Obscenity? What Obscenity?

Larry Peterman, former manager of the Movie Buffs chain of video stores, was acquitted of 15 felony obscenity trafficking charges on March 31, after a jury watched 15 cable versions of XXX tapes and found none to be obscene.

It was the second trial Peterman had faces on the same charges, though between his original hung jury and this year's acquittal, nine felony counts had been dropped, and the Movie Buffs chain had been forced to close due to bankruptcy.

Terming his double prosecution "frightening," Peterman said, "The laws on community standards open the door for any particular movie to be questioned" - including, presumably, Oliver Stone's Natural Born Killers, which Peterman had also placed in his stores' adult section.

Randy Spencer, Peterman's court-appointed attorney, had argued that the city of Lehi, in which Peterman had originally been arrested, had issued Movie Buffs a business permit which allowed the store to carry "non-X-rated" titles, all of which were displayed in a separate room accessible only to those over 21 years of age. The defense also noted that the movies comparable to the tapes in question were abundantly available in other video stores, on cable television, and even the pay-per-view channels at a local hotel.
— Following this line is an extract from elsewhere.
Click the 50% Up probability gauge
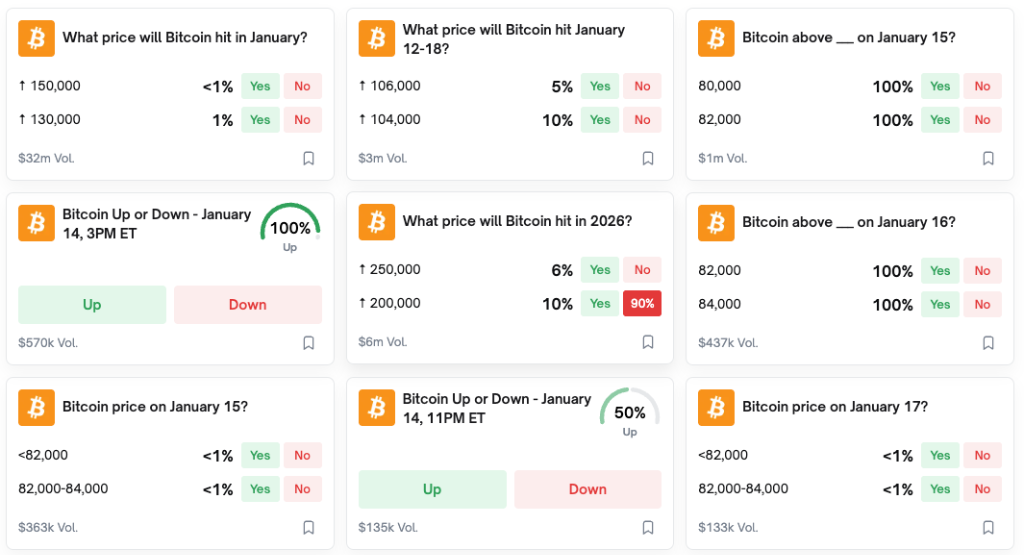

Prosecutor Kay Bryson had been roundly criticized on local broadcast media as well as editorially in The Salt Lake Tribune for pursuing the case.

"I'm amazed that this guy is blaming the media for the fact that he is the main loser in this case," said radio talk show host Tom Barberi. "He should be a prosecutor in some foreign land where he can rule as a dictator, because he obviously can't live with democracy.

But the entire prosecution team defended its relentless pursuit of Peterman's conviction.

"Some of them would pull everyone into a toilet of a world with its pornography, illicit drugs and all its other misery-creating features," Bryson wrote in a letter published in the Tribune, while Deputy County Attorney Curtis Larson told Video Store Magazine that the titles in question were "nothing more and nothing less than vile concoctions of scum, sleaze and sludge."

Describing Barberi and other media figures as, "the professional complainers of our society," Bryson charged, "They produce nothing. They contribute nothing. They earn their living by the sweat of their tongues."

Bryson also took umbrage at charges that he was using Peterman's prosecutions as a basis to set a "community standard of decency" for the state.

"I've lived in Utah County more than 20 years," he told the Tribune. "I know essentially what people in Utah County are all about. Quite often people in Utah County are the butt of jokes because we seem straight-laced."

"I was raised in the San Francisco Bay area," Bryson later wrote in his letter to the Tribune. "I believe I have seen much of life. In my experience, there is nothing more worthless than pornography.... People who defend the unrestricted distribution of this material fall into two groups: those who have never seen it or fail to understand its effect on human behavior and defend it out of blind subscription to a liberal philosophy, or those who are addicted to and in need of the material themselves."

At press time, Peterman was still considering a suit against Bryson and others for wrongful prosecution.